Rome ne s’est pas effondrée en une nuit
Rome ne s’est pas écroulée en une nuit sous les hurlements des barbares. La réalité, c’est une chute lente, embrouillée — des siècles de déclin.

Rome Didn’t Fall Overnight, public domain
Barbares aux portes, et Rome tombe en une nuit.
On imagine la scène : Rome, 476. Les barbares déferlent, les empereurs s’effondrent en quelques heures, l’Empire disparaît avant l’aube. Tous les manuels, tous les films, tous les mèmes racontent cette rupture nette. Mais il n’y a jamais eu de nuit où Rome est ‘tombée’.
Un effondrement au ralenti, pas une apocalypse.

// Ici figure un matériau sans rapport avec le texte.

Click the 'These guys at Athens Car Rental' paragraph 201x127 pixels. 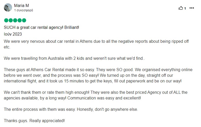[x=98, y=75]
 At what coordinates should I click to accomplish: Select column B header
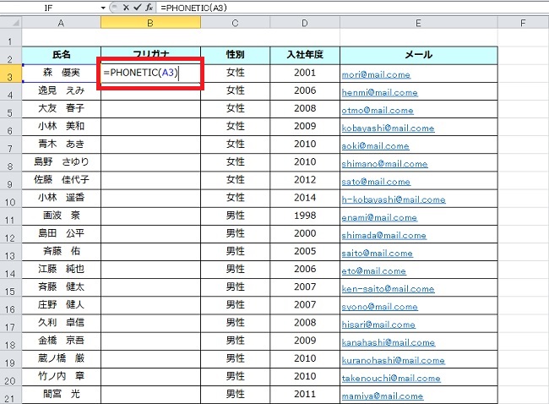150,22
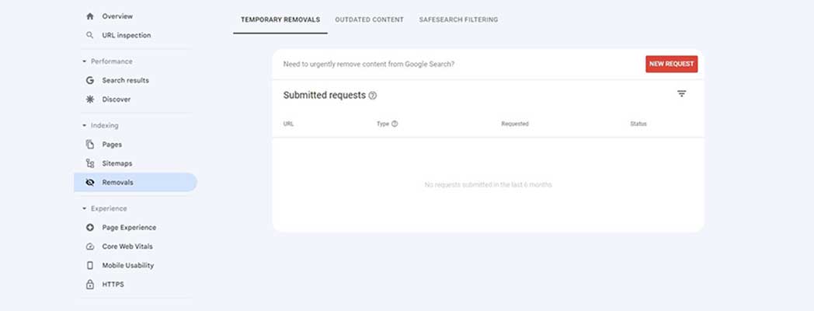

Archéologie et sources antiques montrent que lois, monnaies et même sénateurs romains ont perduré des décennies après 476. L’Empire s’est morcelé, les chefs ont changé, mais les villes ont survécu, le commerce a continué, et des gens se sont dits ‘romains’ pendant des siècles. La vraie chute s’étire des guerres civiles du IIIe siècle jusqu’aux rêves de Justinien au VIe.
Pourquoi veut-on une date unique ?
La date de 476 vient d’historiens postérieurs, friands de fins nettes. En réalité, aucun Romain ne s’est réveillé en pensant que le monde avait basculé. La ‘chute’ fut une longue extinction — qui a façonné l’Europe, le Moyen-Orient et l’Afrique du Nord pour mille ans.
Le mythe d’une ‘chute soudaine’ de Rome vient des manuels simplistes et d’une date choc : 476. Mais empereurs, sénateurs et lois romaines ont survécu autour de la Méditerranée pendant des générations.